Bloody Genius Page 73
“Give me an address. I’m sitting in my car at the office. I’ll be right behind you.”
CHAPTER
TWENTY-TWO
As Virgil walked out of the elevator, he almost ran over Harry, who was headed for the bar.
Harry said, “You finally get a clue? You look like it.”
“Maybe,” Virgil said. “Can’t talk.”
“It’s a kid, isn’t it?” Harry called after him, as he went out the door.
A dead kid, Virgil thought, as he jogged out to his truck.
* * *
—
From the University of Minnesota to St. Thomas normally would have been a ten-minute run, but Virgil had grille lights and a siren and he punched them up and made it in eight. He found two St. Paul cop cars at the curb outside an old, decrepit house.
Virgil talked to the first cop he came to, who said another cop was on the second-floor landing of the house with Megan Quill. “We stuck our head inside the room to see if the victim could be resuscitated, but he appears to have been dead for a while.”
“Okay, I’m going up,” Virgil said.
The cop touched his arm. “We didn’t mess with the body, but we looked at it to make sure he was cold and not breathing. Check his stomach.”
“What?”
“Check his stomach.”
As Virgil walked toward the house, another car pulled to the curb down the street and honked once. He turned and saw Trane getting out.
Trane flashed her badge at the St. Paul cops and hurried up to Virgil.
“Have you been inside?”
“No. And the cops are being mysterious.”
“What?”
“Let’s go up. I’ve been told to look at the dead kid’s stomach.”
“What?”
* * *
—
They went up to the second floor of the house, where the other cop was standing next to Quill, who was sitting on the hallway floor.
Trane identified herself and Virgil to the second cop, said hello to Quill, who was stricken, red-faced and sporadically weeping, and the cop said, “We’ve got an investigator coming, he’ll be here in a couple of minutes.”
“The victim . . .” Virgil began.
“Has been dead for a while,” the cop said. “He’s on his back.
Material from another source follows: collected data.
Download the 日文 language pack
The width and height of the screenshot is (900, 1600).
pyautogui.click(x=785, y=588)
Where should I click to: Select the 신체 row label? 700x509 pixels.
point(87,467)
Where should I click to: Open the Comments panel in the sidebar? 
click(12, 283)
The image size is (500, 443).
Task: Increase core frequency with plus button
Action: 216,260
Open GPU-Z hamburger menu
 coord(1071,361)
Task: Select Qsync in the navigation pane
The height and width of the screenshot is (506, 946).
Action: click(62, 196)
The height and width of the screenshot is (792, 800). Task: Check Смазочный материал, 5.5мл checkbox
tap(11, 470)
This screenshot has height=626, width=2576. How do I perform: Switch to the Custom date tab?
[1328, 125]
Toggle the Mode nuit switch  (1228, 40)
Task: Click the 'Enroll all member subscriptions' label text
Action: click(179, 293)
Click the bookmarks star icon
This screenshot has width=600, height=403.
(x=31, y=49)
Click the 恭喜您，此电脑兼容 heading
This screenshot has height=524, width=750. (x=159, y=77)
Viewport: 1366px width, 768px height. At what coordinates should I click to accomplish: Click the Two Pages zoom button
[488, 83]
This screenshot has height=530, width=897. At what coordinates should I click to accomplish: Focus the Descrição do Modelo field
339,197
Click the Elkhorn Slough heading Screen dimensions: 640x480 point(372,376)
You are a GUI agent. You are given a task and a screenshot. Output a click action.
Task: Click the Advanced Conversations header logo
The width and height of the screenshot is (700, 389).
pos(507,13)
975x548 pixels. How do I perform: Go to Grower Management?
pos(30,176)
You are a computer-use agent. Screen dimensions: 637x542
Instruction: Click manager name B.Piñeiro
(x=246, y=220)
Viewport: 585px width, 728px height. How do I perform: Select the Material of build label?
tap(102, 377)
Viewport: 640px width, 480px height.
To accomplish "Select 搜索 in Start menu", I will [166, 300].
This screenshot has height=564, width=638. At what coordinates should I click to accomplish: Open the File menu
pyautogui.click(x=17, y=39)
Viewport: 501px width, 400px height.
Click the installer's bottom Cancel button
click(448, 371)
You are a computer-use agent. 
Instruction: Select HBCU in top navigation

We’re seeing some rigor in the eyelids, and the blood’s already settled in his back and legs. There was no hope of resuscitation.”
Trane said, “Would you mind if we took the witness outside? We know her, we’ve dealt with her, it might be better . . . We’ll wait for your investigator by the front door.”
The cop nodded. “Sure. She’s shook up.”
Virgil: “We need to take a quick look at the victim. Your partner outside . . .”
The cop nodded again. “Yeah. Take a look.”
Quill said in a choked voice, “His name is Brett Renborne. Somebody’s got to call his parents.” And she began weeping again.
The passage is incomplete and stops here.